Reading the above alongside 3.3 makes me all the more suspicious: In 3.3
(also mentioned in 4.5), a "mailto" URI gets you configuration
information for all email configuration parameters. Does an "acct" URI
get you configuration information for email *and* xmpp *and* sip *and*
calendaring *and* all other configuration information (since you are no
longer asking for a particular protocol, but rather the general account
information), or do you only get "information" about the person and not
their account? (I might also insert privacy and security worries here,
but see Stephen's DISCUSS regarding that.) How can the client know what
sort of information it can ask for and how to get it? And for that
matter, how does the server tell what information to pass back? You'd
think there would be a hint about this in 4.3, but "rel" only seems to
provide for the client to request those things that the client already
knows about it. In particular, there appears to be no way to say, "Give
me user provided information, but not config information" or "Give me
config information, but not blog entries".
I find the semantics for "device" in 3.4 all-the-more mysterious.
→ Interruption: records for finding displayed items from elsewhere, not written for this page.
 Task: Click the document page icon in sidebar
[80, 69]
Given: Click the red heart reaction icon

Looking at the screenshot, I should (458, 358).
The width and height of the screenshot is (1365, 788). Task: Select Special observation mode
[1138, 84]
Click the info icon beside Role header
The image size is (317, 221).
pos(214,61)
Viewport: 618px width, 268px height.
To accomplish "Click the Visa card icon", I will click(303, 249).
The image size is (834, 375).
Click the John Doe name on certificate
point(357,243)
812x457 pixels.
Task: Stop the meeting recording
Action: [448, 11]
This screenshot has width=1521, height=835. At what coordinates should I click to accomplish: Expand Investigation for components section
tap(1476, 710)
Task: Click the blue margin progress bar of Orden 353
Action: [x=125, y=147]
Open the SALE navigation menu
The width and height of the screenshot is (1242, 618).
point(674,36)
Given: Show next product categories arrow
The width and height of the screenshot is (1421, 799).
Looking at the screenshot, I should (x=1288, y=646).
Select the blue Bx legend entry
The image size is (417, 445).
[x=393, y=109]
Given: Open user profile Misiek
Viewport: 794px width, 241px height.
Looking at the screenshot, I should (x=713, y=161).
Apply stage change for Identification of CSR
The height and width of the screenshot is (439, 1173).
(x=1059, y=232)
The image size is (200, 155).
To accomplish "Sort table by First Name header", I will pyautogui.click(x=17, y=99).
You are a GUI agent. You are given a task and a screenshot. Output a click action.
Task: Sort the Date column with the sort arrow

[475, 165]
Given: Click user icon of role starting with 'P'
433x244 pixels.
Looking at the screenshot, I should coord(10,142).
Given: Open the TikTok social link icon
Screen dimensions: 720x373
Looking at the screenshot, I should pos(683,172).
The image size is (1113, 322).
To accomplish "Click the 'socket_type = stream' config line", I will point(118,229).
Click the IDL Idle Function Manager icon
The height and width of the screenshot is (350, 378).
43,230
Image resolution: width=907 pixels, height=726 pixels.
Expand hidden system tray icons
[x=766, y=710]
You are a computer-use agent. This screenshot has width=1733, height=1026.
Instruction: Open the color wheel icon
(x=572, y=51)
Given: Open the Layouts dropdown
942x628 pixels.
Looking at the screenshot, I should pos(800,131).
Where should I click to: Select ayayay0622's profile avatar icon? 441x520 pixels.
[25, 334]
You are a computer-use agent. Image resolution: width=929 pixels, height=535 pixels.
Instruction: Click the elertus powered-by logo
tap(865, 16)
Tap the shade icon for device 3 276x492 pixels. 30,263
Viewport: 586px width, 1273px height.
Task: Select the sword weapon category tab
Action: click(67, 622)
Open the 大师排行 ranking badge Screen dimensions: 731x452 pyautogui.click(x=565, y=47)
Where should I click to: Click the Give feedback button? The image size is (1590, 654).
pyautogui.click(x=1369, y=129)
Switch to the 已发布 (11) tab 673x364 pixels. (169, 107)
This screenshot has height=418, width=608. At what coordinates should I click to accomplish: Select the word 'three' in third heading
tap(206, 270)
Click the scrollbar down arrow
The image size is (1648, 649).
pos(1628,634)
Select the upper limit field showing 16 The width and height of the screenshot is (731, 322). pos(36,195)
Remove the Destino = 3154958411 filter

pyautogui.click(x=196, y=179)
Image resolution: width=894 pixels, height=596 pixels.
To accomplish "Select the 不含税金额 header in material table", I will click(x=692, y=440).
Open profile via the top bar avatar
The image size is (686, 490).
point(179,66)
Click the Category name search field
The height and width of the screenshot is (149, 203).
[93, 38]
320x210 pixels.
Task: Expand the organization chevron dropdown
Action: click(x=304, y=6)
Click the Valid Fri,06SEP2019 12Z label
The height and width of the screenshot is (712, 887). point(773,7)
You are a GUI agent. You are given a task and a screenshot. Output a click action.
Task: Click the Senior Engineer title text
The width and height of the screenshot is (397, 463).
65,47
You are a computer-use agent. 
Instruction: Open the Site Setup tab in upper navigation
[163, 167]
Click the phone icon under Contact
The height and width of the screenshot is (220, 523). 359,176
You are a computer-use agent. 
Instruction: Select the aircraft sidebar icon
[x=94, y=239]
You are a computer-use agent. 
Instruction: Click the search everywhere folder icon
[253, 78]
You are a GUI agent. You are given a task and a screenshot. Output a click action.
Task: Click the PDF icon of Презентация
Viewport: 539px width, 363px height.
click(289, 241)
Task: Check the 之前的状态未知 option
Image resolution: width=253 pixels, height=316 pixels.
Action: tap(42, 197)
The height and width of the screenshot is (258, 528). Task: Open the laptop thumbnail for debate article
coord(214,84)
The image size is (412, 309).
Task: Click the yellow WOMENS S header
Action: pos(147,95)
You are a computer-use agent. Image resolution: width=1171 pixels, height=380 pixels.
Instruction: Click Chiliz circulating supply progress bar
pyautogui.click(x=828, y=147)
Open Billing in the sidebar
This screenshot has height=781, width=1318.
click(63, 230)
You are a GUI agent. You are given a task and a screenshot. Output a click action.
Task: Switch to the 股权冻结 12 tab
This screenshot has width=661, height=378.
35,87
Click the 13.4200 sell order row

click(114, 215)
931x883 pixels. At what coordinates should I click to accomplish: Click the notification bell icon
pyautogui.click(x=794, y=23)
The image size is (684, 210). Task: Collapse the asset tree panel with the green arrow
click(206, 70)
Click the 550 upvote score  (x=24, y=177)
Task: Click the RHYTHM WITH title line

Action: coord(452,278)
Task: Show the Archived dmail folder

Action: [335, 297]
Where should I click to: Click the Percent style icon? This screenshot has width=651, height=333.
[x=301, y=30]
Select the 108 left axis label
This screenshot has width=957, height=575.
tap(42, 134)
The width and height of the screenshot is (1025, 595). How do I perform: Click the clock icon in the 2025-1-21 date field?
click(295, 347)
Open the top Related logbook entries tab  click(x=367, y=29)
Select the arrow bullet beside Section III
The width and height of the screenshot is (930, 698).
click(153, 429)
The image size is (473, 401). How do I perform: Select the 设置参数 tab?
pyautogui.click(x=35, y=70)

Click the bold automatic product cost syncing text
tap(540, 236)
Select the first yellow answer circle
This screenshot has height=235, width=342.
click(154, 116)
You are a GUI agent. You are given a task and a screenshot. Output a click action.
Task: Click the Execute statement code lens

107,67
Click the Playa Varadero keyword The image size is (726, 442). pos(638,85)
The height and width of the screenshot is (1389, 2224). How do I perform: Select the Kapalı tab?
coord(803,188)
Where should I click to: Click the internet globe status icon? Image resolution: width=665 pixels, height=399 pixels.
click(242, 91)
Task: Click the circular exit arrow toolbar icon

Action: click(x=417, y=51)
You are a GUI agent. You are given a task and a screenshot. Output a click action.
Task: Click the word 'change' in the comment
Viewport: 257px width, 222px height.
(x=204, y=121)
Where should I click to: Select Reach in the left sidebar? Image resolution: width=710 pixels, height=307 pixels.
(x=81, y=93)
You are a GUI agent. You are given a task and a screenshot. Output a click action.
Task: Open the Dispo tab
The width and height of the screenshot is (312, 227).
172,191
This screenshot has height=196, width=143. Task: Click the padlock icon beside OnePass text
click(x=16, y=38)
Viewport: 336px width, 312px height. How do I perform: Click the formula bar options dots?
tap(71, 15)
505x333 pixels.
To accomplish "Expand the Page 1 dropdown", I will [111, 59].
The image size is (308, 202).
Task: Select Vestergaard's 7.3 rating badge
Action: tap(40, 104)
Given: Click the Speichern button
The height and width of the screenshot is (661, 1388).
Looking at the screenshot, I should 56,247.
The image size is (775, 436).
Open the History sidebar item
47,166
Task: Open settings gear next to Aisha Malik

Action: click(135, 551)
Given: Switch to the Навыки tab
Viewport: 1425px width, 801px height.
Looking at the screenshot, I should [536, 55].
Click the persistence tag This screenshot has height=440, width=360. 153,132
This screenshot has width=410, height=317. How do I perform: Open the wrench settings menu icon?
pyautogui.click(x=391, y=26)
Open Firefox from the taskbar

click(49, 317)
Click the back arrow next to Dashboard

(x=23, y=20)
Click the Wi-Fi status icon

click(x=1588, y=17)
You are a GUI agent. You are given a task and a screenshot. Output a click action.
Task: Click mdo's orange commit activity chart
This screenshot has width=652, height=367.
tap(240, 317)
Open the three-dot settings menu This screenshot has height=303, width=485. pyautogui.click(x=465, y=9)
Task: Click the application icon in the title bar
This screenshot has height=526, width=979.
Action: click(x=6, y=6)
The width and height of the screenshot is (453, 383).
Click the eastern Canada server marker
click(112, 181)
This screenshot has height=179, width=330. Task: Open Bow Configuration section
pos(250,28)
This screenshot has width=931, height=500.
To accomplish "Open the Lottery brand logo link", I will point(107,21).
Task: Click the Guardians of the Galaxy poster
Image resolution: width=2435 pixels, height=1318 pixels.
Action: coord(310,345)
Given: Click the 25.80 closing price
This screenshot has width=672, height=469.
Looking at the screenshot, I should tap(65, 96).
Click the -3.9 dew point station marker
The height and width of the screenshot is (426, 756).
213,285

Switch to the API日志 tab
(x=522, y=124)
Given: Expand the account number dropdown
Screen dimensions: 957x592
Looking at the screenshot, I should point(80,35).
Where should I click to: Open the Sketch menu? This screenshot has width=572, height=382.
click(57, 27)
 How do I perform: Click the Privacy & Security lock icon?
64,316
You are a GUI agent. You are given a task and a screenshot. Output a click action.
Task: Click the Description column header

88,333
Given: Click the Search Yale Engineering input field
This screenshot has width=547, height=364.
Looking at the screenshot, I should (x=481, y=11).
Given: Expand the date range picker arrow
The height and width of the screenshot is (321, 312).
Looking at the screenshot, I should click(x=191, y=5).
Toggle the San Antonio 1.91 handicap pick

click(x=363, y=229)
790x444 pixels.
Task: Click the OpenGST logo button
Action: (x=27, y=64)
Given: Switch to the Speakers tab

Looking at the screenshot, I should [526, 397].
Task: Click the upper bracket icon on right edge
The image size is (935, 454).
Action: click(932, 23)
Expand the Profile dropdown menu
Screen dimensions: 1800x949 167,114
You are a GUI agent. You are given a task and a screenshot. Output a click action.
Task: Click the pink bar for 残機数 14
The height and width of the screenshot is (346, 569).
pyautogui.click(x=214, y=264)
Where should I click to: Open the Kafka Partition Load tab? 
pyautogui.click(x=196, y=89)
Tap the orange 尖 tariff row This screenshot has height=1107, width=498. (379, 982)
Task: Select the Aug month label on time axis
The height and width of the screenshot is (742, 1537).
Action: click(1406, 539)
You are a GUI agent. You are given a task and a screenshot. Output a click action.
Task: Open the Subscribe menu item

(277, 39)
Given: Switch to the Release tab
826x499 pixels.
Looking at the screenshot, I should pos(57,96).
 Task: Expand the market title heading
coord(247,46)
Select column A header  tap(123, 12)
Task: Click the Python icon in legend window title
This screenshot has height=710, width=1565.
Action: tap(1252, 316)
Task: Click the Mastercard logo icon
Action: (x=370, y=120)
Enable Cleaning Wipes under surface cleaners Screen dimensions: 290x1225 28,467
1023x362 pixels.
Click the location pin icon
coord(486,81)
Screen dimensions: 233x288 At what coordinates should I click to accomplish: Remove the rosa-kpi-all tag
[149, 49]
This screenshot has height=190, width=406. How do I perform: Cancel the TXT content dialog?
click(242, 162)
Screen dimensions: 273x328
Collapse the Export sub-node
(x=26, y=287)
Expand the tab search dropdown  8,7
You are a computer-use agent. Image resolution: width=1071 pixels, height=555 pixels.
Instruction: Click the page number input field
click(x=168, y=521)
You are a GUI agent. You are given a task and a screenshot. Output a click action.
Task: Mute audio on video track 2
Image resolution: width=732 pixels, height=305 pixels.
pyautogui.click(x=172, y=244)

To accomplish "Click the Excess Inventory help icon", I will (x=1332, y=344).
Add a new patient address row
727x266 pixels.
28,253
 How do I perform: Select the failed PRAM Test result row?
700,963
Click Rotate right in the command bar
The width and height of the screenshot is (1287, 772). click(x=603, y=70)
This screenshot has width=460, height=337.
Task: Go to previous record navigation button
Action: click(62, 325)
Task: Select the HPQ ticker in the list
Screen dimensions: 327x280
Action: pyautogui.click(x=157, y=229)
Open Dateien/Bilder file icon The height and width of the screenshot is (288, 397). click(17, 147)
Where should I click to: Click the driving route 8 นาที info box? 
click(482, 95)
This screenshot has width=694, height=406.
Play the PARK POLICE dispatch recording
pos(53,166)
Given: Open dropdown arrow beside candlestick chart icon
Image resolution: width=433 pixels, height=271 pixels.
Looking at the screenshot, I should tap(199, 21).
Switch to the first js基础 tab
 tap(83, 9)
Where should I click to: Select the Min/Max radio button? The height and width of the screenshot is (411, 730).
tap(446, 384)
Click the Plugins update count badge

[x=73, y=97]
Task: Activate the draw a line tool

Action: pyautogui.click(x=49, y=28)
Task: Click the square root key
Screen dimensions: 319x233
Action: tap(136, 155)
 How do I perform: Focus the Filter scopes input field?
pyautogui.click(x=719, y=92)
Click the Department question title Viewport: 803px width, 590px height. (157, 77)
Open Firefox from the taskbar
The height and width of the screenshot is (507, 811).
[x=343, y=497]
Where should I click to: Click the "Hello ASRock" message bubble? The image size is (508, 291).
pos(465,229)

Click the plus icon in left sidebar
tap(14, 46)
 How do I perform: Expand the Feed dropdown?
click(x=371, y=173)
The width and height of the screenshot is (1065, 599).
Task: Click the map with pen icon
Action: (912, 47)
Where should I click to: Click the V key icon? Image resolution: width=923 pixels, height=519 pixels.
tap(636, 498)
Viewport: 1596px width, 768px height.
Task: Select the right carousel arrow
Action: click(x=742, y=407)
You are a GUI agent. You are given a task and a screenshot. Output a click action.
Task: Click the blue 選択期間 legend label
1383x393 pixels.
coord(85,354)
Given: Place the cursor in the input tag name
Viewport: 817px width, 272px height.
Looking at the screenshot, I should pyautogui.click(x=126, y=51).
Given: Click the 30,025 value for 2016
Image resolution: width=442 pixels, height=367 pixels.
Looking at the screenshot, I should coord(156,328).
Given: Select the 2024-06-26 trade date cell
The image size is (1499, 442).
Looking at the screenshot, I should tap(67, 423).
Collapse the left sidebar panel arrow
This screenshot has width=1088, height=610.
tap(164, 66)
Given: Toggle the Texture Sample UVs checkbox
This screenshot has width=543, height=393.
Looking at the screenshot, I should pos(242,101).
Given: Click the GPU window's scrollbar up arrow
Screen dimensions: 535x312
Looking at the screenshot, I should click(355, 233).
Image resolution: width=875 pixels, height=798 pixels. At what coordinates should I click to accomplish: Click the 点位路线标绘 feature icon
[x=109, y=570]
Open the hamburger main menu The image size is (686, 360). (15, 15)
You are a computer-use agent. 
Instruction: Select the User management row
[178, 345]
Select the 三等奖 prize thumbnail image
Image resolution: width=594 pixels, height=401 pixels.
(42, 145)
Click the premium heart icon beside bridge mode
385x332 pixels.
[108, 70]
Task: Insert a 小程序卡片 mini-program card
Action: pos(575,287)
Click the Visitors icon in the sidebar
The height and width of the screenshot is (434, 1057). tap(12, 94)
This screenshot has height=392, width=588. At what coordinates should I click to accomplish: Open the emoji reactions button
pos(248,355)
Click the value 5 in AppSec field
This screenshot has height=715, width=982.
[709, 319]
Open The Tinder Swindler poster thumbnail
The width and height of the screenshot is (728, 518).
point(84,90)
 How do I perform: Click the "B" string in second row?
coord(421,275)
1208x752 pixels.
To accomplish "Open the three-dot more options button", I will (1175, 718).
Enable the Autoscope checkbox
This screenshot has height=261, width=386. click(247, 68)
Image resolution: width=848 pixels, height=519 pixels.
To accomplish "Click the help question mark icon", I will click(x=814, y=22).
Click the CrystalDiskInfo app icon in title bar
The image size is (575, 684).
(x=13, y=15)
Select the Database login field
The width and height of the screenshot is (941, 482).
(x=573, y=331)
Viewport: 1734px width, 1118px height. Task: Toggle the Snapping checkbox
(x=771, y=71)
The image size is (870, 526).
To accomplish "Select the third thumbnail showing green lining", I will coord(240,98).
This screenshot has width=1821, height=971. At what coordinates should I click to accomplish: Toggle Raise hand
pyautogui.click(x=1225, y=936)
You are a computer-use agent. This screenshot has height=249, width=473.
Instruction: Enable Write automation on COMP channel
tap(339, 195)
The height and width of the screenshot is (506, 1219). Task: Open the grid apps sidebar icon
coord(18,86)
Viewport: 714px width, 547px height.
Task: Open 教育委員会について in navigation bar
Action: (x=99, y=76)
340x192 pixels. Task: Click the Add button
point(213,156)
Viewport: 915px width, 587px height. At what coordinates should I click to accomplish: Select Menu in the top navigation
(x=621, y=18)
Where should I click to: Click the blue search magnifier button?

As far
as I can tell, this URI scheme simply means, "Give me all of the
information for the entire host."
Again, the semantics of all of these interactions seem so underspecified
that I don't understand how interoperation is supposed to happen.
This also leaves me with the question about why the resource query part
is a URI at all. It seems to me that the resource you are asking about is
not a URI (or URN) at all; it's simply an identifier for an entity that
the particular host knows about. Given that, why not pass a simple
identifier? (See
http://datatracker.ietf.org/doc/draft-ietf-radext-nai/
for example.) If the scheme is not providing any particular semantics
about the response, I see no reason to provide the scheme. If more
semantics (beyond rel) are needed, another parameter indicating the type
of identifier being used seems much more appropriate than using a URI
scheme.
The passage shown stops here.